§ SOURCE PASSAGE:
By Marianni Limeira, Regional Lead for Alagoas, Brazil and BIM Modeller at GVBIM
Is graduating from traditional undergraduate education such as the civil construction sector, enough in the face of the changes and technological advances we see in the world?
This is the question that echoes in the minds of graduates in the AEC (Architecture, Engineering, and Construction) industry. However, knowing what is apparently new, disruptive and attractive to the construction market has become increasingly necessary.
Today, the implementation of BIM in higher education institutions is increasing. Whether with the creation of LaBIMs (Laboratories of BIM Practices and BIM Academic Leagues) or GEBIMs (BIM Extension Group), these choices have become the most frequent alternative among institutions that seek to provide students with training and preparation for the work that they will face when they graduate from graduation.
As an example, in Brazil, we can cite existing groups such as GEBIM-UFAL, GEBIM-SC, LaBIM-UFBA, LABIM-UFCA, and LAMBIM-UFJF, but there are some manifestations of new BIM groups in the country that already has a Network of BIM Cells from ANTAC (National Association of Built Environment Technology).
The GEBIMs and LABIMs are the main drivers of BIM teaching at the undergraduate level. When the student joins these groups, he acquires a unique experience of living and practices how BIM works in the real world in an attempt to remedy the gap left by institutions in relation to the lack of BIM teaching in the curriculum of AEC courses.
At the same time, as members of BIM groups, students acquire the maturity and security of knowing how to deal with projects already inserted and formulated in the BIM methodology, in this new culture of how to build, which is incorporated into the student while still experiencing the course.
Another relevant factor is the NETWORKS created with BIM professionals and specialists already consolidated in the job market, aimed at these students engaged in these BIM groups and opening the door of engineering and architecture companies and studios for contracting and internship programs.
In this context, the ANTAC BIM Cell Network, which is made up of professors and students from an educational institution, inserted and committed to the insertion of a BIM Implementation Plan, was born to give more strength to the implementation of the teaching of BIM in disciplines of the curriculum of the courses aimed at academic actions for digital transformation.

§ INPUT DATA:

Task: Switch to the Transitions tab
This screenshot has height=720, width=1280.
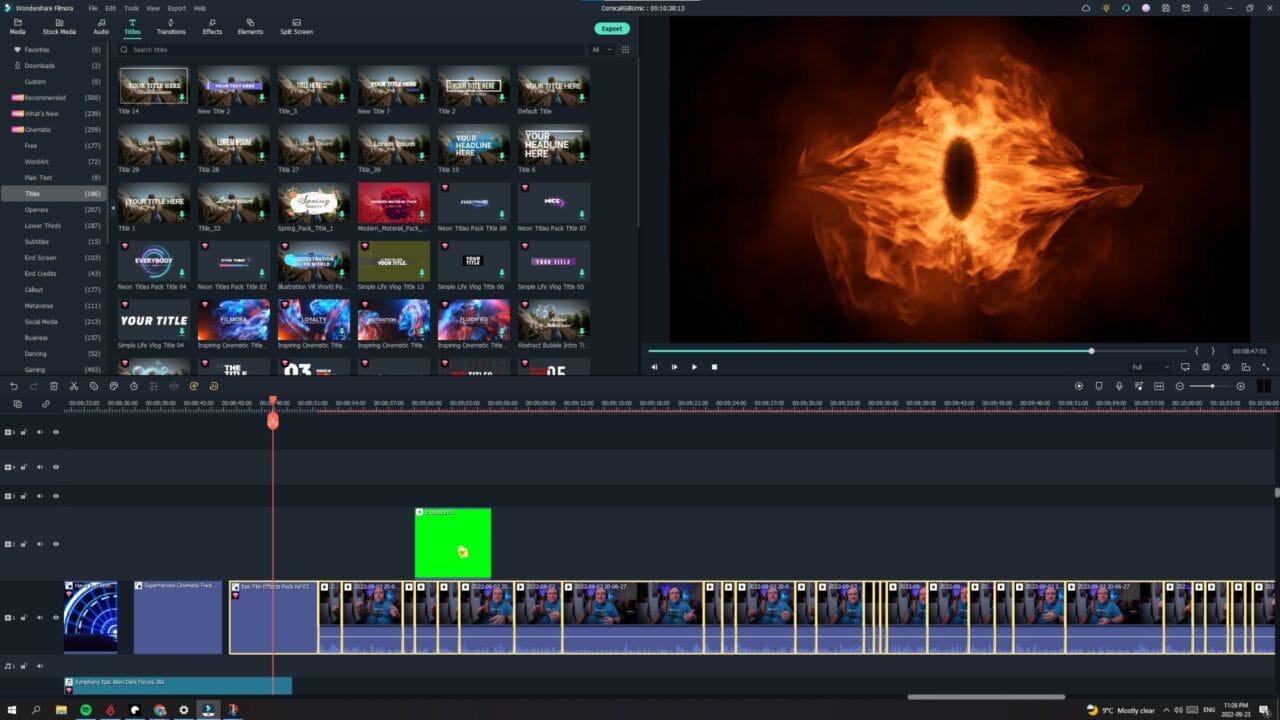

§ EXERCISE REQUIREMENTS:
**a)** Say whether each statement agrees with the passage on BIM teaching. Answer yes or no and quote the deciding words.
(i) LaBIM-UFBA is named as an existing BIM group in Brazil.
(ii) The ANTAC BIM Cell Network is made up of professionals already established in the job market.
(iii) The implementation of BIM in higher education institutions is said to be decreasing.
**b)** Please answer these questions from the passage on BIM teaching.
(i) What does AEC stand for?
(ii) What does ANTAC stand for?
(iii) What does GEBIM stand for?
**c)** Carry on the passage on BIM teaching from its last sentence.

§ RESULTS IN ORDER:
**a)**
(i) Yes: "we can cite existing groups such as GEBIM-UFAL, GEBIM-SC, LaBIM-UFBA, LABIM-UFCA, and LAMBIM-UFJF"
(ii) No: "which is made up of professors and students from an educational institution"
(iii) No: "Today, the implementation of BIM in higher education institutions is increasing."

**b)**
(i) Architecture, Engineering, and Construction
(ii) National Association of Built Environment Technology
(iii) BIM Extension Group

**c)**
In addition, we know that the Pedagogical Project of the Course (PPC) is a document that guides institutional academic policies based on the National Curriculum Guidelines (DCN). Among other elements, it includes the areas of knowledge essential for the training of future engineers, architects, and other construction professionals with established skills; curriculum structure and content; commentary; basic and complementary bibliography; teaching strategies; teachers; material resources; laboratories and infrastructure to support the academic community during the course development.
In this way, we see that it is essential that the PPC is always updated, as well as its curricular matrix, which is elaborated according to the objectives that are intended to be achieved in the course and are linked to the professional training profile. Therefore, there is a need to urgently insert the teaching of BIM into the curricular matrix of courses in the AEC sector.
However, the course load is extensive and demands a lot of time and effort from students, so what would be the most viable solution to insert more BIM content into academic curricula? It is worth mentioning that the learning process of teaching about BIM takes longer due to the complexity of the topic.
Universities necessarily need to adapt the quality of content transmission because it is not just teaching a tool, it goes far beyond that, it is teaching about BIM as a change in culture (people), processes, and technologies that are the three pillars of BIM. In view of this, the best way to add more innovative knowledge would be to link content on BIM with existing disciplines.
For example, in the Electrical Installations discipline it could be finished as a demonstration of the electrical modeling of a project, teaching the student how to make an electrical project in BIM, as well as in the Hydro-sanitary Installations discipline. Following the same idea as the Electrical Installations discipline and so on – always seeking to link academic subjects with the contents that the BIM methodology addresses.
For this, it is necessary to train the teacher and/or support the BIM groups in the elaboration of this didactic. Thus, it is evident the relevance, like the Engineers, that their professional attributions and specific knowledge are obtained through the curricular matrix studied.
As a result, institutions have to make a commitment to training AEC professionals with a more open view of the innovations and transformations that construction is undergoing, with a solid scientific-technological basis that qualifies them for the new industry 4.0.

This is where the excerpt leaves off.